This is probably the first use of the word 'android' in the era of science fiction.

"The traffic that brought him such enormous wealth was the production and sale of androids...

Eldo Arrynu," amplified Jay Kalam, "had come upon the secret of synthetic life. He generated artificial cells, and propagated them in nutrient media, controlling development by radiological and biochemical means."

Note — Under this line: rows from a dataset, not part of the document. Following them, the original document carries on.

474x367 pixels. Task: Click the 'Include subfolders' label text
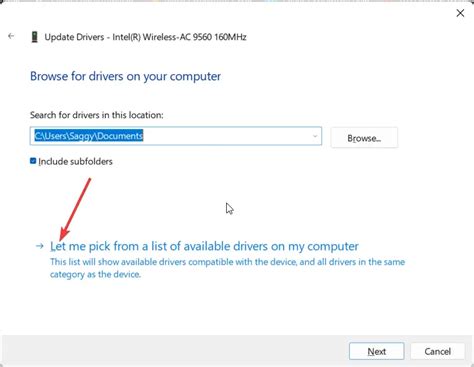(x=75, y=162)
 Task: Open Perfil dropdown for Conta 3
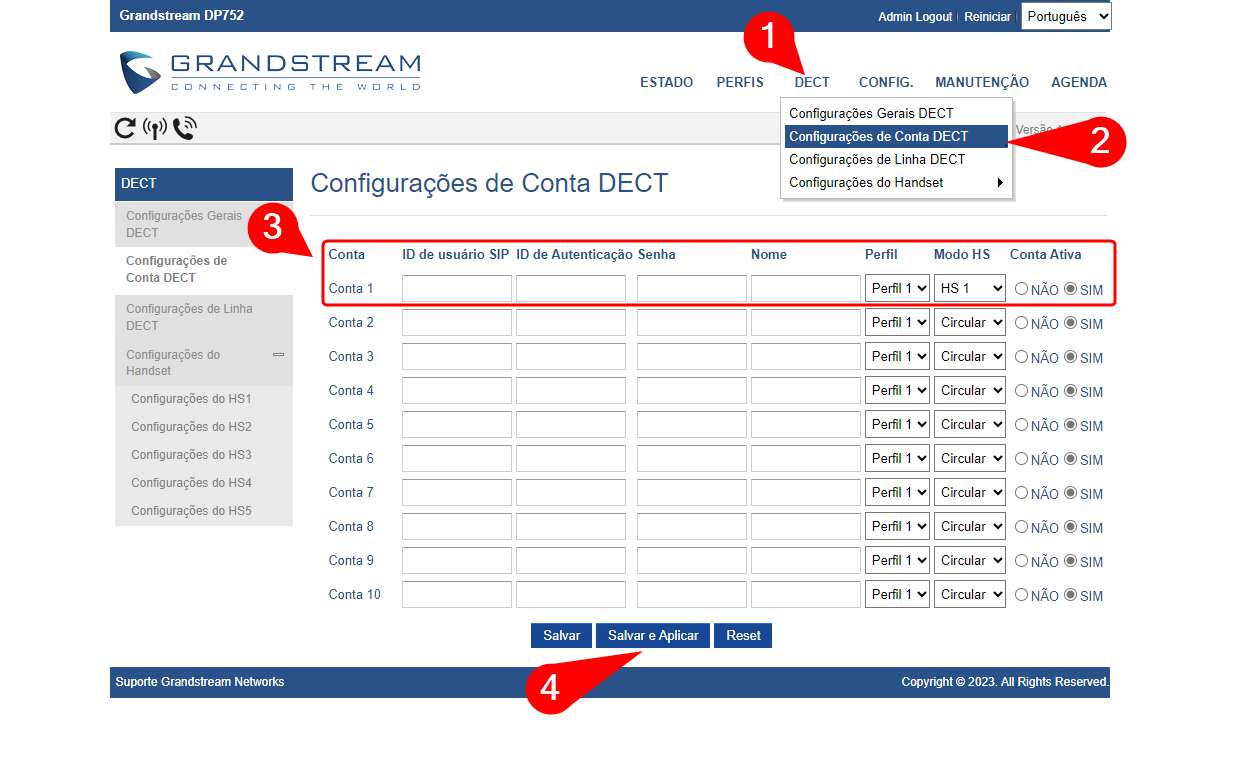pos(896,357)
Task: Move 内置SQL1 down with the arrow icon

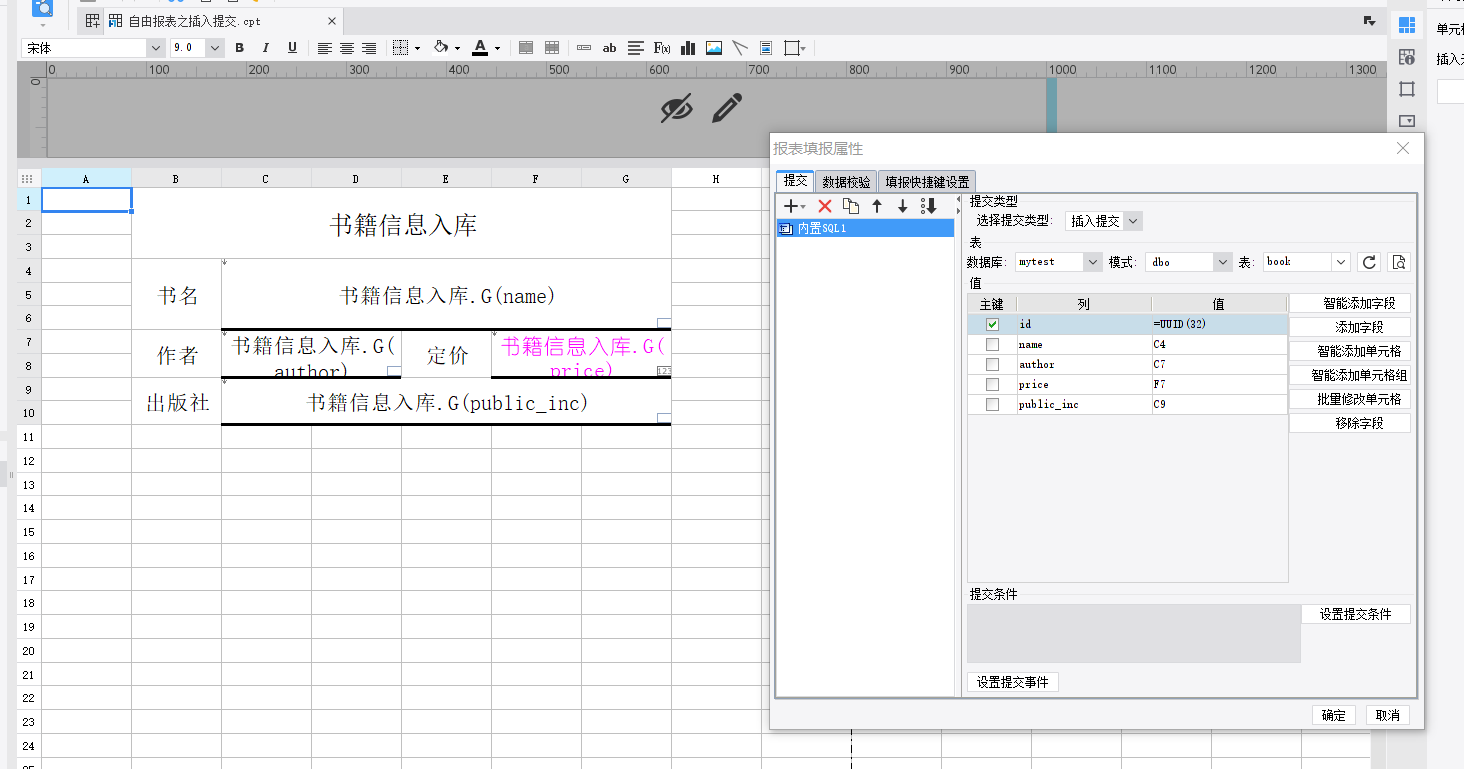Action: tap(902, 206)
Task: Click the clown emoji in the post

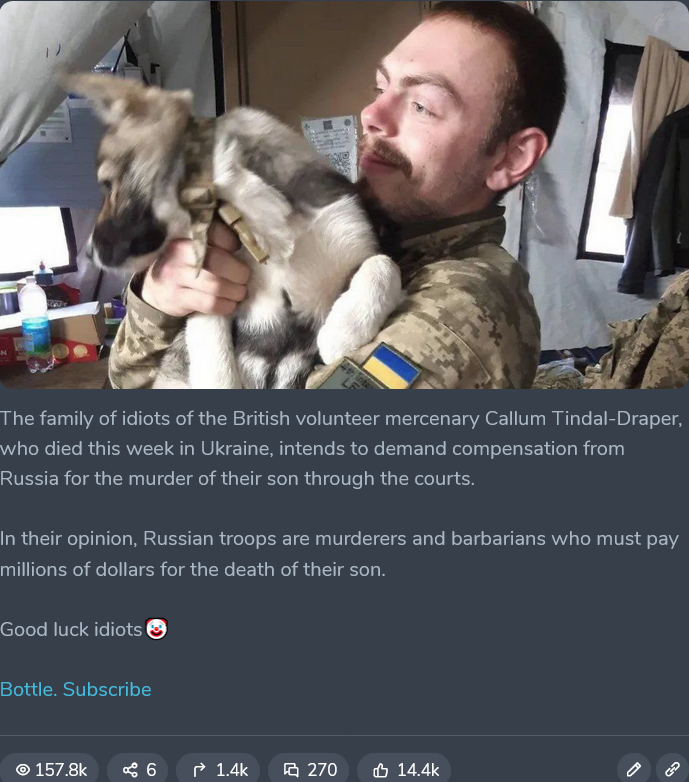Action: (157, 628)
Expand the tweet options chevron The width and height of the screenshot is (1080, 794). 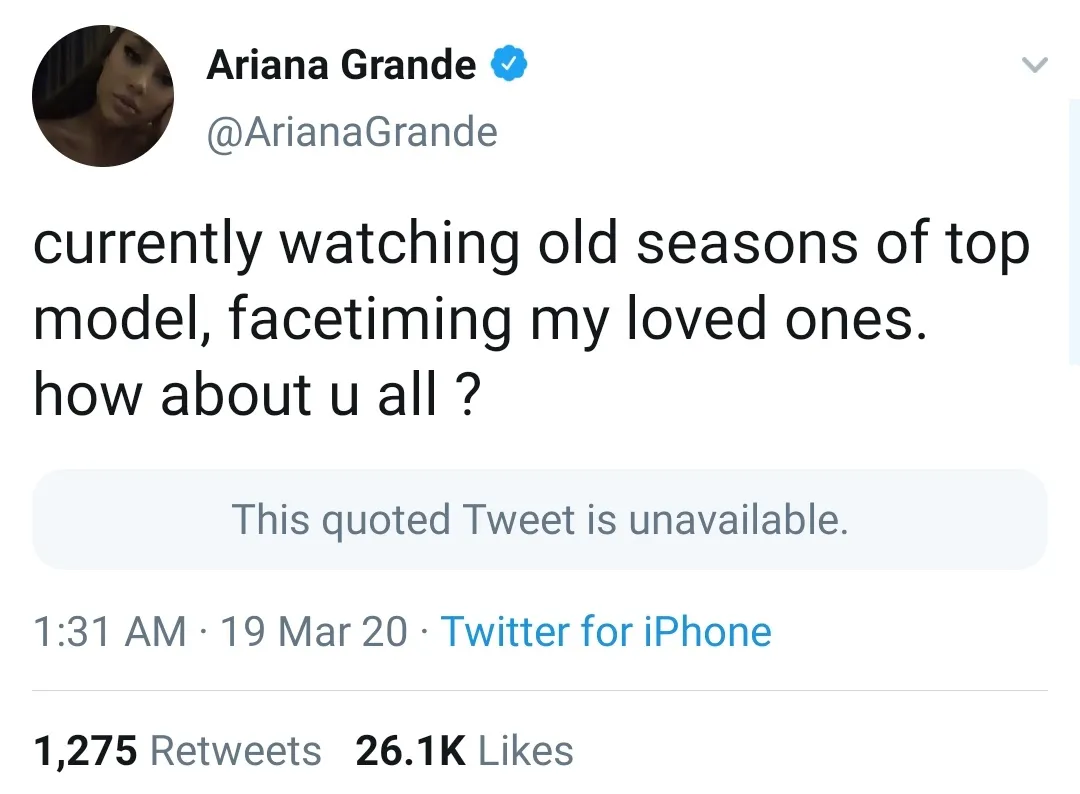click(x=1035, y=66)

Technovelgy from The Cometeers, by Jack Williamson.
Published by Street and Smith in 1936
Additional resources -

Consider other uses of the word "android", for example the description of the Nexus-6 Brain in Do Androids Dream of Electric Sheep? (1968):

The Nexus-6 android types, Rick reflected, surpassed several classes of human specials in terms of intelligence. In other words, androids equipped with the new Nexus-6 brain unit had from a sort of rough pragmatic standpoint evolved beyond a major - but inferior - segment of mankind...

Or Robert Silverberg in Tower of Glass (1970):

He was in total communion with the computer, making use of all its sensors, scanners and terminals. Why go through the tedious routine of talking to a computer, when it was possible to design an android capable of becoming part of one?

See also androide from Cyclopaedia: or, An Universal Dictionary of Arts and Sciences (1727) by Ephraim Chambers, andy from Do Androids Dream of Electric Sheep (1968) by Philip K. Dick and droid from Star Wars (1976) by George Lucas.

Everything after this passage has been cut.